Kill was the location of the Irish Masters in snooker from 1979 to 2000, at Goff's sales ring.

Kill GAA reached the semi-finals of the Kildare SF championships in 1962. Kill player Kieran O'Malley was a member of the Kildare team that contested the 1958 National Football League final. Kill GAA club also won both Junior A and Junior B County football championships, the Jack Higgins Cup, and were awarded club of the year in 1992. A field now overrun by the N7 staged the 1939 Leinster camogie final.

Motorcyclist Ernie Lyons won the Senior Manx Grand Prix in 1946.

Equestrian
Ted Walsh, 11-time Irish amateur champion jockey and trainer of the Grand National winning horse Papillion 2001 and Irish national/triumph hurdle/Heineken gold cup winner Commanche Court has his stables on the outskirts of Kill. His son, Ruby Walsh, rode both horses and was Irish National Hunt champion in 2007. Jockey Brendan Sheridan attended Kill National School. Horse breeder Edward "Cub" Kennedy ran a stud farm in the 1920s at Bishopscourt.

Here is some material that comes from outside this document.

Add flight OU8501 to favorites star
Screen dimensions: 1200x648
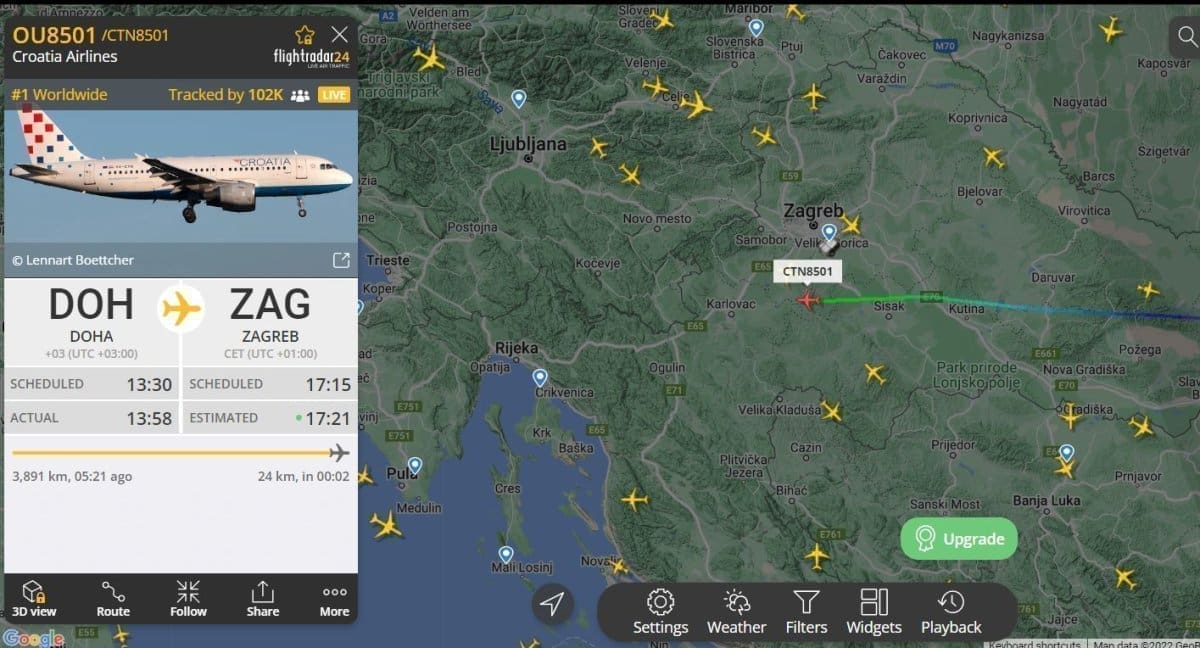tap(304, 34)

Showjumper Iris Kellett won the Queen Elizabeth Cup (1949) and the Ladies European championship in 1969. Kill is home to Goffs Horse Sales Centre. Long before Grand National winning horses Papillion and Commanche Court were trained in Kill by Ted Walsh. Captain Christy (winner Cheltenham Gold Cup, 1974), and Kicking King (winner Cheltenham Gold Cup, 2005) were trained in Alasty by father and son Pat and  Tom Taaffe, respectively.  As a jockey, Pat Taaffe (1930–1992) rode two winners of the English Grand National, Quare Times (1955) and Gay Trip (1970), and was Irish National Hunt champion six times.

People
The disgraced Percy Jocelyn, Bishop of Clogher, was once stationed in Kill and lived in the Glebe House there circa 1815. He was succeeded by John Warburton, son of Charles Warburton, Bishop of Limerick from 1806 to 1820. Patrick Dunne of Greenhills, a cousin of John Devoy was captain of Óglaigh na hÉireann in Kill during both the Irish War of Independence and the Civil War.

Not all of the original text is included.